Si on fait une comparaison avec d’autres juridictions, la reconnaissance de l’aranais paraît une anomalie. Dans le territoire autonome de Asturias, la langue locale est l’asturien, aussi nommé bable. Cette langue est parlé par au moins 100,000 asturiens.1 Pourtant elle ne jouit pas du statut de langue officielle à côte de l’espagnol. Au Québec aussi, l’anglais est la langue d’usage habituelle de 20% de la population, mais elle n’a pas le statut de langue officieIle même si le gouvernement québécois rend des services en anglais à ceux qui en font la demande. Sur le territoire québécois, ils existent plusieurs langues amérindiennes mais évidemment aucune d’elles n’a de statut officiel; elles sont utilisées uniquement à l’intérieur des territoires autochtones.

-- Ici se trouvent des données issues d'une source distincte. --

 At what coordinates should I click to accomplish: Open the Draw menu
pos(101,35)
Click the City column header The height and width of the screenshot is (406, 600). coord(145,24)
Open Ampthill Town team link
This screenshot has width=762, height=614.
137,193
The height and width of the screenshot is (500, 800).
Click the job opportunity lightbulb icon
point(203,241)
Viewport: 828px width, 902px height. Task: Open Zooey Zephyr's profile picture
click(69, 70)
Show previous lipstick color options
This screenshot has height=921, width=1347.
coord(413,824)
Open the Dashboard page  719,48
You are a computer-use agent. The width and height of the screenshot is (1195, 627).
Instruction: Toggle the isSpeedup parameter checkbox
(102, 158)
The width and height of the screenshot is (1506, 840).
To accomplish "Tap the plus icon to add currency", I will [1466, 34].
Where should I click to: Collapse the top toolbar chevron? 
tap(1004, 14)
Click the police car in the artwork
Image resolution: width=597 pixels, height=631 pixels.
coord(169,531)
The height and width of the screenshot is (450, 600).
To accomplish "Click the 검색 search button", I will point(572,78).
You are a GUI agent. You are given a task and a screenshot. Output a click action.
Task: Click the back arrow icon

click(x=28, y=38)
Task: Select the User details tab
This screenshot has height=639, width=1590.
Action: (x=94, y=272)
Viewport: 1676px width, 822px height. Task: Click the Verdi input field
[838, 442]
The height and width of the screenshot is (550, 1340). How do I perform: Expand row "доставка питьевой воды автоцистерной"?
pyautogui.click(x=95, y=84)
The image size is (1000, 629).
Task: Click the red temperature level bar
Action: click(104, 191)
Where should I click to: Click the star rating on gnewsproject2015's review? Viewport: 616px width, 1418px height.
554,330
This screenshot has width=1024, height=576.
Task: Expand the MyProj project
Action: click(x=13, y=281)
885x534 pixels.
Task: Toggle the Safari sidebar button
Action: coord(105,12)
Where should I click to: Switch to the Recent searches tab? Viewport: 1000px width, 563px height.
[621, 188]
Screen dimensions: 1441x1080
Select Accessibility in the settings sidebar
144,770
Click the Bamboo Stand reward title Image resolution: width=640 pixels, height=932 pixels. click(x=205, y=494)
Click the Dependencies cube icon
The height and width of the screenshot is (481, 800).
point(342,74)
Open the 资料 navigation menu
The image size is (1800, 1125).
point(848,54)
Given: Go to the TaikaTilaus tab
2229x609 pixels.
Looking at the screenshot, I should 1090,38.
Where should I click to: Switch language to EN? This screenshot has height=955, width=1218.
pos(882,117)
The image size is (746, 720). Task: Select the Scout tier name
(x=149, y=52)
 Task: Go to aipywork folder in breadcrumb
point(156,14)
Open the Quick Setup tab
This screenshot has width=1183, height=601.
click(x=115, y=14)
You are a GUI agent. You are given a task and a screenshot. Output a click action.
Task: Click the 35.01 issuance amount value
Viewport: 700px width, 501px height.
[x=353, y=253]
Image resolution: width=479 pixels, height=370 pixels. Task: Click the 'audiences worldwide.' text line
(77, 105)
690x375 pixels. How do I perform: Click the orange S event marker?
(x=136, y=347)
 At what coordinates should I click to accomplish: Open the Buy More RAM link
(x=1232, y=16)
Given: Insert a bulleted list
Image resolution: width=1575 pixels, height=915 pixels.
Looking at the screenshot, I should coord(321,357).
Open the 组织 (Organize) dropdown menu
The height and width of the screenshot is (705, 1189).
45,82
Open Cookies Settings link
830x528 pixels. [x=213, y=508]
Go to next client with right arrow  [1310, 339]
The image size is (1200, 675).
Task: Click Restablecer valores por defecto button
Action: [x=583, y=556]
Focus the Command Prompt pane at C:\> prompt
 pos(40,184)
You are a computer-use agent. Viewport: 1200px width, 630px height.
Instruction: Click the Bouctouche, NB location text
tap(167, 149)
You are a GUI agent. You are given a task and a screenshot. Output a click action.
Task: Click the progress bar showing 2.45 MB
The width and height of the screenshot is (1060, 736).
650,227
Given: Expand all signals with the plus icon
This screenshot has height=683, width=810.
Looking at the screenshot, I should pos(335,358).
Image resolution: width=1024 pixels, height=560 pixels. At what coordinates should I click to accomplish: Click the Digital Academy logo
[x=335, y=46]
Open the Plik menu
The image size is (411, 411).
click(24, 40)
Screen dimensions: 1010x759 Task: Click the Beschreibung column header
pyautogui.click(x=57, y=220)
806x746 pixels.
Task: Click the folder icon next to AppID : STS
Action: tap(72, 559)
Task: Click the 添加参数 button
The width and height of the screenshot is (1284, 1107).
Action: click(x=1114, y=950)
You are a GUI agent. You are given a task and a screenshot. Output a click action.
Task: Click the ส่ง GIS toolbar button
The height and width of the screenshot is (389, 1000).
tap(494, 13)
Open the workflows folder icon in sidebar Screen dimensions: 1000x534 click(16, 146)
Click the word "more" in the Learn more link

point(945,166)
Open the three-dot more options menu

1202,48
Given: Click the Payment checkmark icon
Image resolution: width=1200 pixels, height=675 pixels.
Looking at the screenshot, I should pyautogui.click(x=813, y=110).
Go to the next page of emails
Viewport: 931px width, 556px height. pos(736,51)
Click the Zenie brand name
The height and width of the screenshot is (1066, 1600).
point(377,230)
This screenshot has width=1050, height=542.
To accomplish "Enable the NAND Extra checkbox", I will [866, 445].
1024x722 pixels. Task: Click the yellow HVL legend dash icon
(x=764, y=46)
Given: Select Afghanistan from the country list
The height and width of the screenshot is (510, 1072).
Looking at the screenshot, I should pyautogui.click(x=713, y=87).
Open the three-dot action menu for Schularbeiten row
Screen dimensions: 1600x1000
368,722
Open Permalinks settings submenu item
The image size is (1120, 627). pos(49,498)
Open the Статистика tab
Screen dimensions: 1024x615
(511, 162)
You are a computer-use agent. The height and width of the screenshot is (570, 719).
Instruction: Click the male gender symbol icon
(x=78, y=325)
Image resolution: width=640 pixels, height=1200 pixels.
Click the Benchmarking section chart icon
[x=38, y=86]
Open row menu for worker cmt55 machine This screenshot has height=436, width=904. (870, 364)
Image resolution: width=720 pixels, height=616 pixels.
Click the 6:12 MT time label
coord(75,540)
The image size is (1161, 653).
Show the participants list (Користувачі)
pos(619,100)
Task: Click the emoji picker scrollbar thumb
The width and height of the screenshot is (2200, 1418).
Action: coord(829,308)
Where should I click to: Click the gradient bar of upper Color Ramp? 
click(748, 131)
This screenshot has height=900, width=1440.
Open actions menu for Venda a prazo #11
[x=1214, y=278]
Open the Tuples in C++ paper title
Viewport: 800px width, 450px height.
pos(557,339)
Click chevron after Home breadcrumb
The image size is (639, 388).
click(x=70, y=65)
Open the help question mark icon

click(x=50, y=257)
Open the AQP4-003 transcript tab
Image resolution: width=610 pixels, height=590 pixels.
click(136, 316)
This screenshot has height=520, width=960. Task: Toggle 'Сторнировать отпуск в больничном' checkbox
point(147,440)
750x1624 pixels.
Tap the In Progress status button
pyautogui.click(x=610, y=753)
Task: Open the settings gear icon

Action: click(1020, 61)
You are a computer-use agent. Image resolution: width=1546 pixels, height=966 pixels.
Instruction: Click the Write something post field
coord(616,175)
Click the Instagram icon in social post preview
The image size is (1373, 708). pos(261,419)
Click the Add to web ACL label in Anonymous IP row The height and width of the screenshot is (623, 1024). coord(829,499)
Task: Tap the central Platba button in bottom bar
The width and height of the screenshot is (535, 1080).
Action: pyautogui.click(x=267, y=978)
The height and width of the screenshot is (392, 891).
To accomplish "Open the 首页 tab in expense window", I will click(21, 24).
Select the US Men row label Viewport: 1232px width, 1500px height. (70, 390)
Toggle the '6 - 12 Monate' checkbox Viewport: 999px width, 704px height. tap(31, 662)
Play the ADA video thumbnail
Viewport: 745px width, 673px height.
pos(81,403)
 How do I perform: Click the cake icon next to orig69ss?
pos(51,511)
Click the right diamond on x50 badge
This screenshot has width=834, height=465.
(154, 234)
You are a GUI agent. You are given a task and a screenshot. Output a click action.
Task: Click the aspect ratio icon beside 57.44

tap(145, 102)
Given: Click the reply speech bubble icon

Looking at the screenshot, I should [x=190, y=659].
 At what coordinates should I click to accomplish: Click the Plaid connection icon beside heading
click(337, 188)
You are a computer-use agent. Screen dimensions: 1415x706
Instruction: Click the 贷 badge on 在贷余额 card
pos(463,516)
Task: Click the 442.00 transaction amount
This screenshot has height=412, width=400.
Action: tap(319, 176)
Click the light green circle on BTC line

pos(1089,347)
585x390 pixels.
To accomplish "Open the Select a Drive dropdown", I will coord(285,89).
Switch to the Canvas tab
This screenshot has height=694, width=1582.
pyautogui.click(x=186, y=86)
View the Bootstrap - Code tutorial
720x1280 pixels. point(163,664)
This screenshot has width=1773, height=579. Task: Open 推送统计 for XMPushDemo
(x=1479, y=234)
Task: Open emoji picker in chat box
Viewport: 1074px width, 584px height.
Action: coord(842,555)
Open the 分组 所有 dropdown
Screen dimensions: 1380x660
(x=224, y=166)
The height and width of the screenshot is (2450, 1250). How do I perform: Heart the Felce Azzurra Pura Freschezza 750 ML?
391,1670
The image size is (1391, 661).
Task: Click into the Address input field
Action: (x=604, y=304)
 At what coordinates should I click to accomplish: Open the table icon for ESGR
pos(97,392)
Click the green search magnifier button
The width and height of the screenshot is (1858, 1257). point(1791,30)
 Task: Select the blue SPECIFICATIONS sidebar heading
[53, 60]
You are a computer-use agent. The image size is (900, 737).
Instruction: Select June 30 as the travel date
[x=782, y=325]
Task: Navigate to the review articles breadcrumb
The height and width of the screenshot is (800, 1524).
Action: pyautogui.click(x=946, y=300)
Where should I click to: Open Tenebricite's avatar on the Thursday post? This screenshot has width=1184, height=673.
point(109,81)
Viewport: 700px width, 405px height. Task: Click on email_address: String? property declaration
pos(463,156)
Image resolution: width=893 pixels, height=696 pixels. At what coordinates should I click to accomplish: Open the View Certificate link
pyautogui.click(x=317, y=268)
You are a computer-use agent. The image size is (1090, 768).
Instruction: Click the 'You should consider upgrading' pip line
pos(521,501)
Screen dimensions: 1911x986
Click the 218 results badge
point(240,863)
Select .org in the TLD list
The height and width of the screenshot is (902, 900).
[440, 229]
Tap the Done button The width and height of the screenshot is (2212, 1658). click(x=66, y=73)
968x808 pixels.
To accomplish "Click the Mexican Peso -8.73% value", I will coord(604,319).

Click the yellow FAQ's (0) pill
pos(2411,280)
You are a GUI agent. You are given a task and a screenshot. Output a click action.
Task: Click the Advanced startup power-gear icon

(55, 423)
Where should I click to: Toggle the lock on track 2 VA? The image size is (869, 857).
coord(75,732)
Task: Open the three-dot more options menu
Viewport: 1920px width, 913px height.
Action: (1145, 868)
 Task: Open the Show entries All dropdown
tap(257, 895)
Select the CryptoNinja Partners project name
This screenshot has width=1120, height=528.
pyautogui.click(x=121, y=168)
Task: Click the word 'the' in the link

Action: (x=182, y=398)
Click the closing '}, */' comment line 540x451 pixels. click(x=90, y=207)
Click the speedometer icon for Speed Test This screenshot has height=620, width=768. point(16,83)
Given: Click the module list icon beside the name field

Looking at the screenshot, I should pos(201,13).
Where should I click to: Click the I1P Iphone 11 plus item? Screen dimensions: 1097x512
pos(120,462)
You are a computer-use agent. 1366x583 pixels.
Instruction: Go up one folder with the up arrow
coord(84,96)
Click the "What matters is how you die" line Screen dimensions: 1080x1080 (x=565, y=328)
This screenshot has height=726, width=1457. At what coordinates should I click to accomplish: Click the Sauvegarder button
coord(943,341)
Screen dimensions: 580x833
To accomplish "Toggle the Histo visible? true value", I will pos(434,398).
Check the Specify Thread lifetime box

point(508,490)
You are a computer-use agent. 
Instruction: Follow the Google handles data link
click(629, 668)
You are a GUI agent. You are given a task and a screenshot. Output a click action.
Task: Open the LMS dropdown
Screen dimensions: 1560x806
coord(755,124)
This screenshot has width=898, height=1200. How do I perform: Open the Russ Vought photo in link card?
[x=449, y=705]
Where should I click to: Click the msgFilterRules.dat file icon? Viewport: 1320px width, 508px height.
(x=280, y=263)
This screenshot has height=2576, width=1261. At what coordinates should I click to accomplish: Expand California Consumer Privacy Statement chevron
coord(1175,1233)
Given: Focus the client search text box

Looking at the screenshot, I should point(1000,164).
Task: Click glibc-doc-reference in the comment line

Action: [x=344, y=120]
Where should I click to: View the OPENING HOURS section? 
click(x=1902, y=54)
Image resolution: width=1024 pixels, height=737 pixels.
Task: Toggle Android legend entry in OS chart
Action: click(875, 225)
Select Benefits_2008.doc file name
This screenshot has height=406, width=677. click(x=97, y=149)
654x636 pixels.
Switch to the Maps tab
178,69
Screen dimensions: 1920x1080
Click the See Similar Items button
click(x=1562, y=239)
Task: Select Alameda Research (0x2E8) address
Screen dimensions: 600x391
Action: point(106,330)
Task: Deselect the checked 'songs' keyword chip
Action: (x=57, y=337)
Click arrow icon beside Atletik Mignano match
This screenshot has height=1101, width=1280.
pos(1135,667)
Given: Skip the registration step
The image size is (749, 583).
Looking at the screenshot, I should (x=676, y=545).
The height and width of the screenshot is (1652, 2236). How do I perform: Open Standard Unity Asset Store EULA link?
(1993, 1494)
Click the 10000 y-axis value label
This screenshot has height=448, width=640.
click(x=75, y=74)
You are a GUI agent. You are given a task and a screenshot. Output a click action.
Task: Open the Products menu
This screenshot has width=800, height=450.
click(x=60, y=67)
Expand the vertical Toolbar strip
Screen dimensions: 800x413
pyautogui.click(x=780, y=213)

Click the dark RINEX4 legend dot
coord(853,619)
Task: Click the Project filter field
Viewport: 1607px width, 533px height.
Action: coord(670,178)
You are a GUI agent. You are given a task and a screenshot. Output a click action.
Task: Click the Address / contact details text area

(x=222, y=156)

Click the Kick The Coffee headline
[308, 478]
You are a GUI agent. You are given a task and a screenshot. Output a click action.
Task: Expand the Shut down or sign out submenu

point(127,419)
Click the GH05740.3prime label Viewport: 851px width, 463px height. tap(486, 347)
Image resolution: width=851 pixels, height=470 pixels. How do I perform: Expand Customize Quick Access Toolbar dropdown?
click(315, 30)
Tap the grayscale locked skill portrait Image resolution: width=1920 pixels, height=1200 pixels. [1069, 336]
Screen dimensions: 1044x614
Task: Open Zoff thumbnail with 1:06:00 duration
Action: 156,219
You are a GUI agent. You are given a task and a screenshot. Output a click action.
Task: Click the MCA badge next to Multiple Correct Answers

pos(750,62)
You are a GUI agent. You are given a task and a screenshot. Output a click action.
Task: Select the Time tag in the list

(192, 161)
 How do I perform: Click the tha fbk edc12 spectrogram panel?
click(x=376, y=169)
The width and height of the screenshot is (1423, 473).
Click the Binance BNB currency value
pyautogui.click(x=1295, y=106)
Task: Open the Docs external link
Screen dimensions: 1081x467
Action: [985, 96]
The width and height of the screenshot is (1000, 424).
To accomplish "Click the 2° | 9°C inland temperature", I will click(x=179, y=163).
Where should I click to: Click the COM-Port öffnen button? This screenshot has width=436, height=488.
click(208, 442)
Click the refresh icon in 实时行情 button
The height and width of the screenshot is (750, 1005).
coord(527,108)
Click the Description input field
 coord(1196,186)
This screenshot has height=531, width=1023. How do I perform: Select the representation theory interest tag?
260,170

À part du Val d’Aran en Catalogne, l’occitan est parlé en France, en Italie et à Monaco mais aucun de ces pays ne le reconnaît comme langue officielle. Selon le census de 1996, en France 526,000 personnes parlent l’occitan principalement dans le Midi. 2
À la lumière des exemples ci haut cités, il est légitime de se demander, quel sentiment a poussé la Catalogne à poser ce geste et faire de l’aranais sa troisième langue officielle en 2006. Est-ce par souci de justice et d’équité? Reconnaît-elle dans le Val d’Aran et ses habitants ce qu’elle a vécu dans l’Espagne de Franco? Est-ce par générosité d’esprit, par une politique d’ouverture et d’inclusion qu’elle a ainsi offert une place d’honneur à cette langue historique? Était-ce pour protéger une langue identifiée par l’Unesco comme étant en voie de disparition? 3
Cela fait beacoup de questions qui meritent d’être explorées davantage.
Peter Esposito
- http://es.wikipedia.org/wiki/Lengua_asturiana (21/01/2012)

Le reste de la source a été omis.